*WHAT YOU NEED TO DO*
In the passage below on military AI, set down word for word the portion that runs from "And that, much" up to and including "like science fiction.".

The Fundamental Question No One Wants to Answer:
Military AI isn’t the real problem. The real problem is whether humanity as a whole can avoid total open war. The question is whether we’re ready to reject violence once and for all as a form of conflict resolution.
But here’s the trap: AI makes that question harder to answer, not easier.
Because AI enables a form of war that’s effective enough to sustain permanent domination, but discreet enough to avoid the political consequences that historically limited large-scale violence.
It enables a state of perpetual low-intensity conflict that never generates enough public outrage to stop it, but is lethal enough to suppress any real resistance.
And that, much more than autonomous drones or targeting systems, is what should keep us awake at night.
Regulation: Writing the Rules While War Happens
The Geneva Convention, the pillar of modern international humanitarian law, was drafted in 1949. The concept of “artificial intelligence” didn’t exist. The idea of a weapon that could identify and attack targets without continuous human intervention would have sounded like science fiction.

*GIVEN ENTRIES*
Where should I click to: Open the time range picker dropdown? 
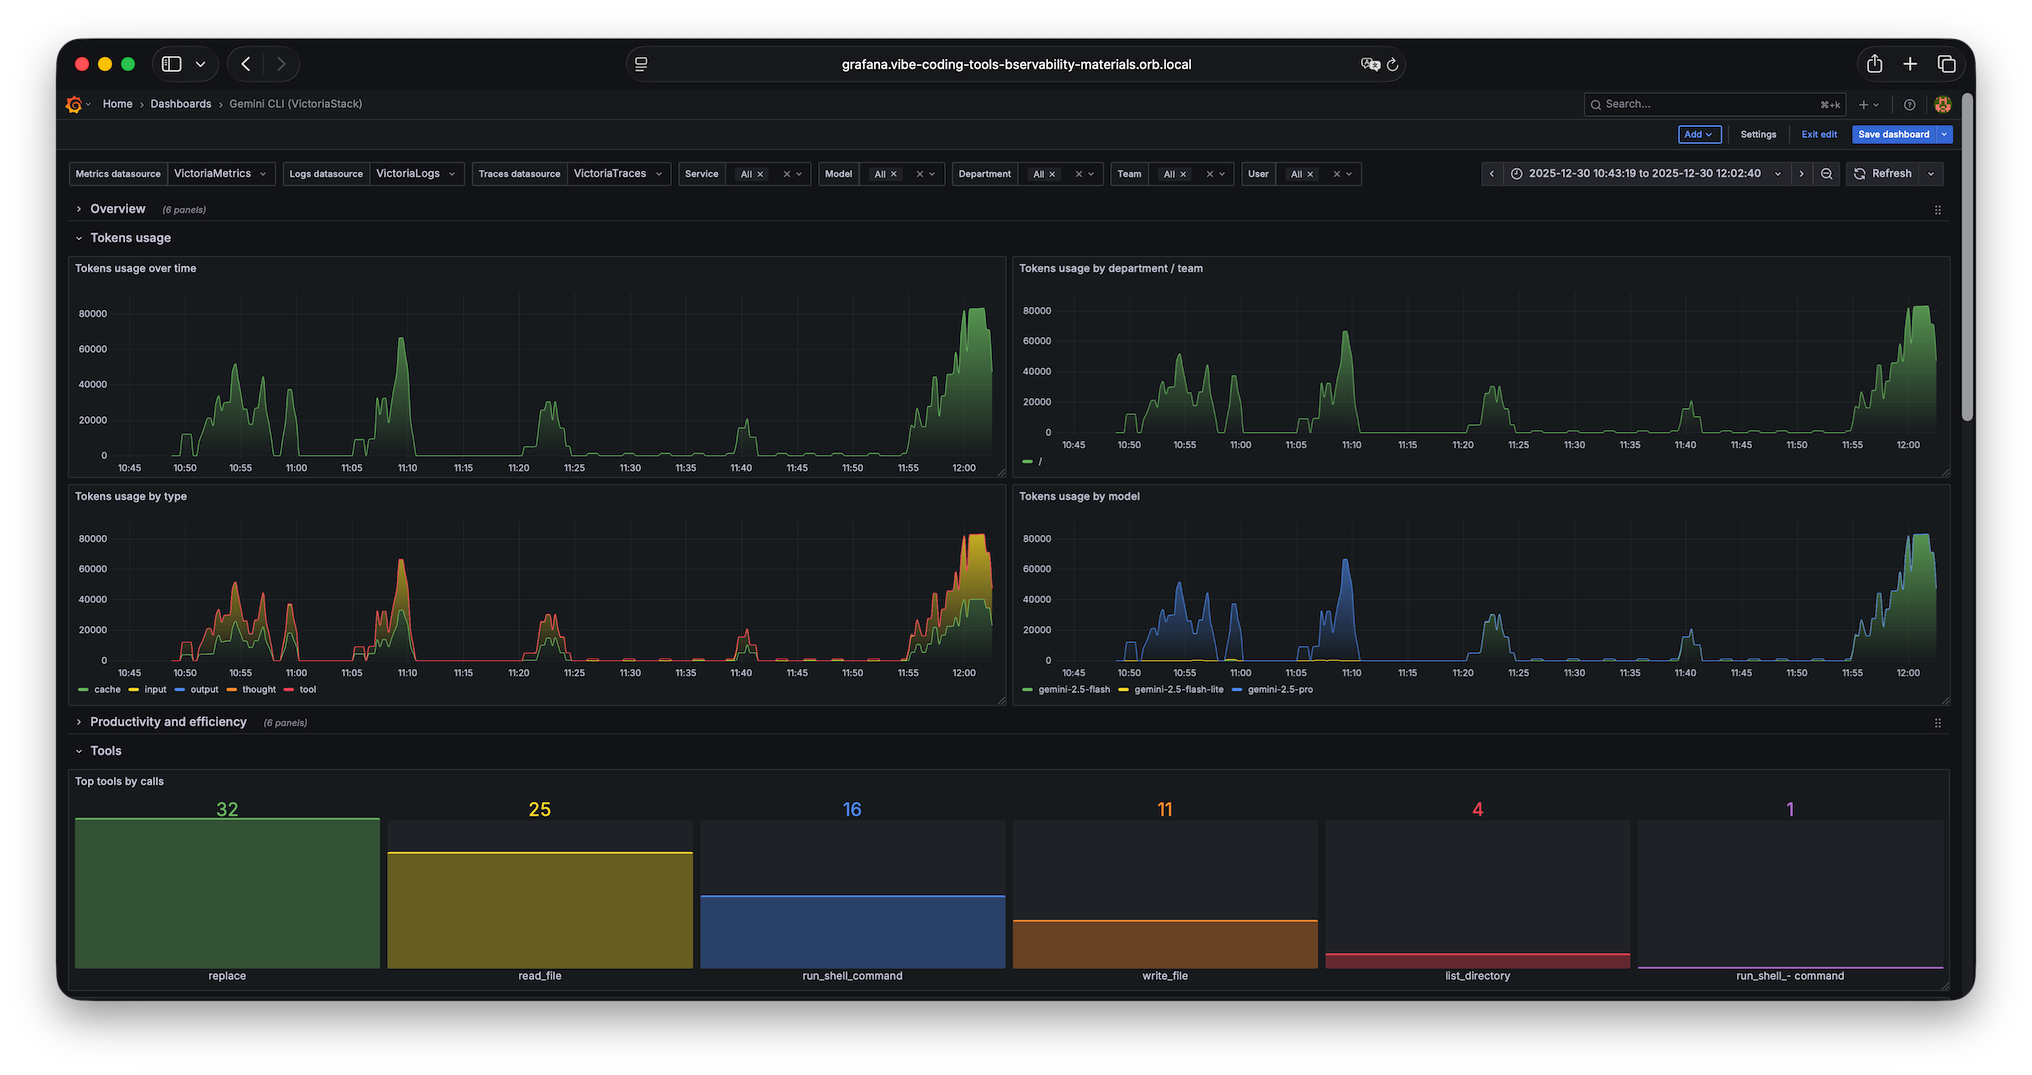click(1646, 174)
* * *
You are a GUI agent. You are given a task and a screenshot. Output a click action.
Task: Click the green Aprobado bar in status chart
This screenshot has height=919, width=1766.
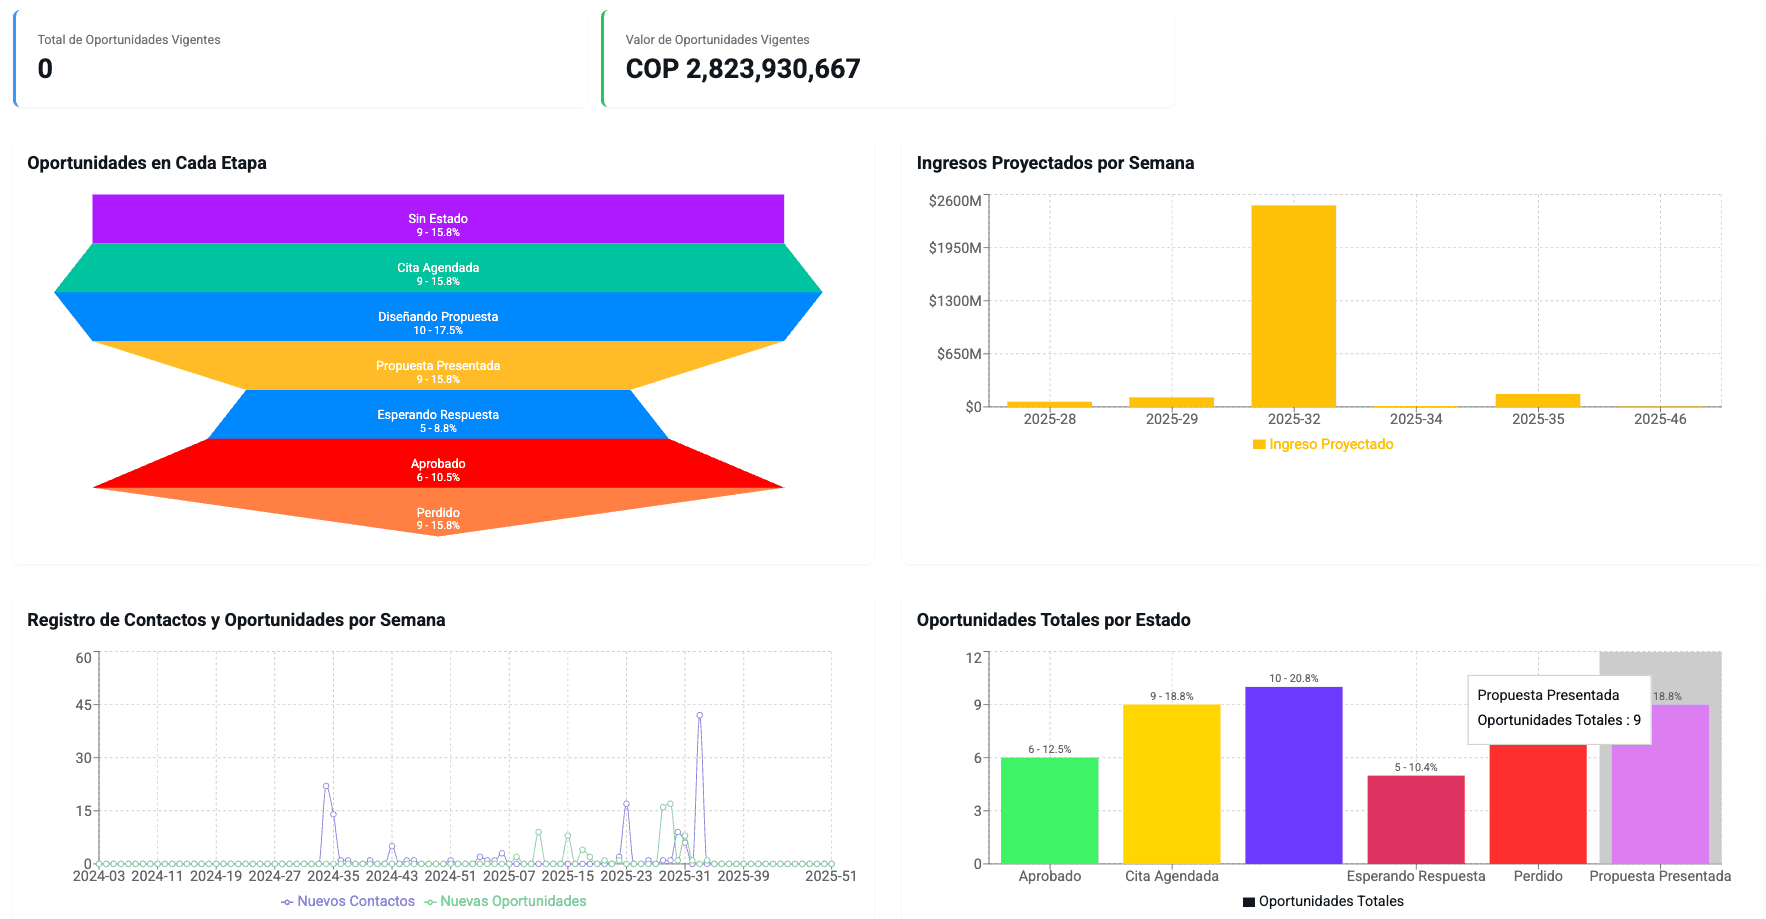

*RESULT*
And that, much more than autonomous drones or targeting systems, is what should keep us awake at night.
Regulation: Writing the Rules While War Happens
The Geneva Convention, the pillar of modern international humanitarian law, was drafted in 1949. The concept of “artificial intelligence” didn’t exist. The idea of a weapon that could identify and attack targets without continuous human intervention would have sounded like science fiction.